Sekalipun Simon berteriak memanggilnya berkali-kali, Xavier tidak menghiraukannya. Pria itu berjalan dengan langkah-langkah lebar semakin menjauh dari ruang kerja melewati meja sekretaris yang langsung berdiri lantas menunduk saat melihatnya lewat.

Tidak berapa lama Simon juga ikut keluar dengan menggaruk kepalanya yang tidak gatal.

"Sepertinya kita harus membatalkan pertemuan malam ini."

"Ini sudah kedua kalinya aku menjadwalkan ulang, bos." ujar Liliana, sang sekretaris. "Kalau bisa jangan batal lagi.."

"Kau tidak lihat dia pergi begitu saja!?" tukas Simon dengan nada kesal. "Kalau kau bisa membuatnya kembali dan ikut ke pertemuan nanti malam, boleh kau tidak menjadwalkan ulang."

Liliana terdiam mendengar kata-kata Simon. Ia menoleh ke arah kepergian Xavier dan menghelas napas. "Baiklah.. aku akan menjadwalkan ulang."

Simon berjalan mengejar Xavier.
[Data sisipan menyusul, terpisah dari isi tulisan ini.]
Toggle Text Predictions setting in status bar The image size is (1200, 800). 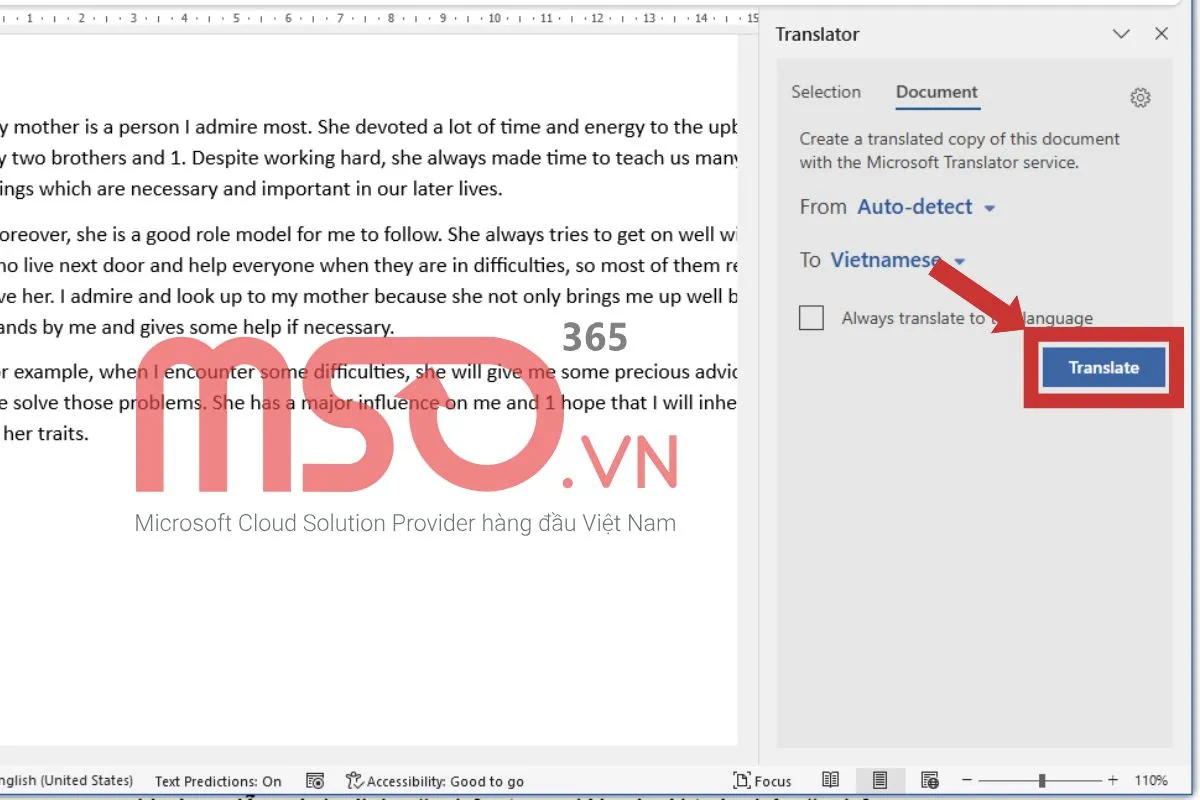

Sampai di lantai bawah, ia melihat mobil Xavier melintas dengan cepat keluar dari halaman lobby. Simon baru saja sampai dengan napas yang masih terengah-engah. Ia sudah tak dapat mengejarnya.

"Sial!" umpatnya saat melihat mobil itu semakin menjauh.

***

TOK TOK

Elena tersentak terbangun dari tidurnya saat ia mendengar ketukan di pintu. "Astaga… aku ketiduran?" Ia langsung mencari ponselnya untuk melihat jam. Sudah hampir jam 4 sore. Shiftnya di toko akan segera dimulai. Ia tidak boleh terlambat. "Aku harus kerja."

TOK TOK

Ketukan di pintu kembali terdengar. Elena mengerjap-kerjapkan matanya dan segera turun dari tempat tidur untuk membukakan pintu.

Greta baru saja membuka pintu dan masuk ke kamar Elena sebelum gadis itu sempat membukanya.

"Oh, hai, Greta. Aku harus pergi sekarang."

"Eh, Nyonya mau kemana?" tanya pelayan itu keheranan saat mendengar kata-kata Elena.

"Aku harus berangkat kerja," gumam Elena. Ia beranjak ke kamar mandi hendak membersihkan muka. "Aku sudah terlambat."

"Uhm, sepertinya tidak bisa Nyonya,"

Elena berhenti dari pergerakannya lantas menoleh ke arah Greta dan menatap pelayan itu dengan kening berkerut.

"Ahh… maaf, aku masuk begitu saja, Nyonya. Sebelumnya sudah aku ketuk tapi tidak ada jawaban dan kebetulan pintu tidak dikunci."

"Apa maksudmu, tidak bisa?" Elena kembali duduk di atas ranjang. Ia segera menyadari bahwa tempat tidurnya sekarang terlihat berantakan dengan barang-barang hadiah dari Elleard berserakan di atas selimutnya.

"Tuan Elleard ingin Anda makan malam bersamanya, jam tujuh nanti. Samantha menugaskanku untuk membantu Anda bersiap."

"Makan malam, ya…?" gumam Elena.

"Benar, Nyonya."

"Aku bisa bersiap sendiri, terima kasih. Kau bisa keluar sekarang." Elena tersenyum kaku, berharap pelayan pribadinya itu segera keluar meninggalkannya.

"Maaf, Nyonya. Tapi saya akan membantu Anda."

Elena mengerucutkan bibirnya. "Baiklah, kalau begitu aku mandi dulu. Kau boleh keluar sekarang!"

"Saya akan membantu Nyonya untuk mandi."

Uhuk!

Elena melihat pelayannya tidak percaya. "Tidak usah, maksudku… aku bisa mandi sendiri. Silakan kau keluar!"